Alan Myers (translator)

During this period, he published reviews, translations and educational articles, and in summer worked as a travel courier on Russian Baltic liners, and as interpreter for the British Council in Britain and the USSR.

Myers took on the challenge and produced mimetic rhymed versions of 19th century Russian poetry (such as An Age Ago published by Penguin Books in 1989) extracts from which appear in the Oxford Dictionary of Quotations.

[6] Other notable translations included Lydia Ginzburg's Blockade Diary, and Yuri Dombrovsky's epic novel The Faculty of Useless Knowledge.

Myers has also translated literary memoirs such as Kruchenykh's Our Arrival, avant-garde art criticism and The Jewish Artistic Heritage by Ansky (RA, 1994).

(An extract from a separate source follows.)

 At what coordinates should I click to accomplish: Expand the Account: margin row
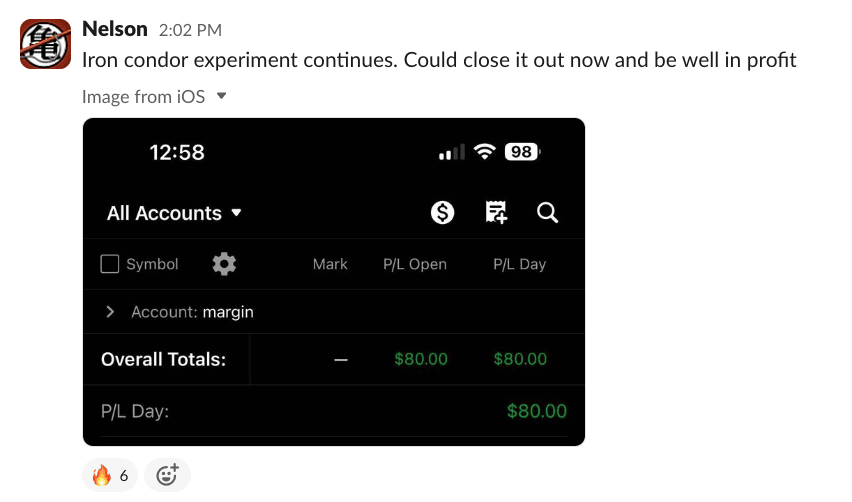110,312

Stories by Zinovy Zinik including the much anthologised "Hooks" appeared in The New Yorker and elsewhere, while mimetic rhymed versions of Irina Ratushinskaya have been broadcast on BBC Radio 3 and published by Bloodaxe Books.

Myers has also published research articles in The Slavonic and East European Review (1990–93) and elsewhere on Yevgeny Zamyatin's life and writings in Newcastle 1916–17.

He was also a contributor to the Oxford Companion to English Literature and the Dictionary of National Biography (2004) for which he wrote the entry on Orwell's friend Jack Common.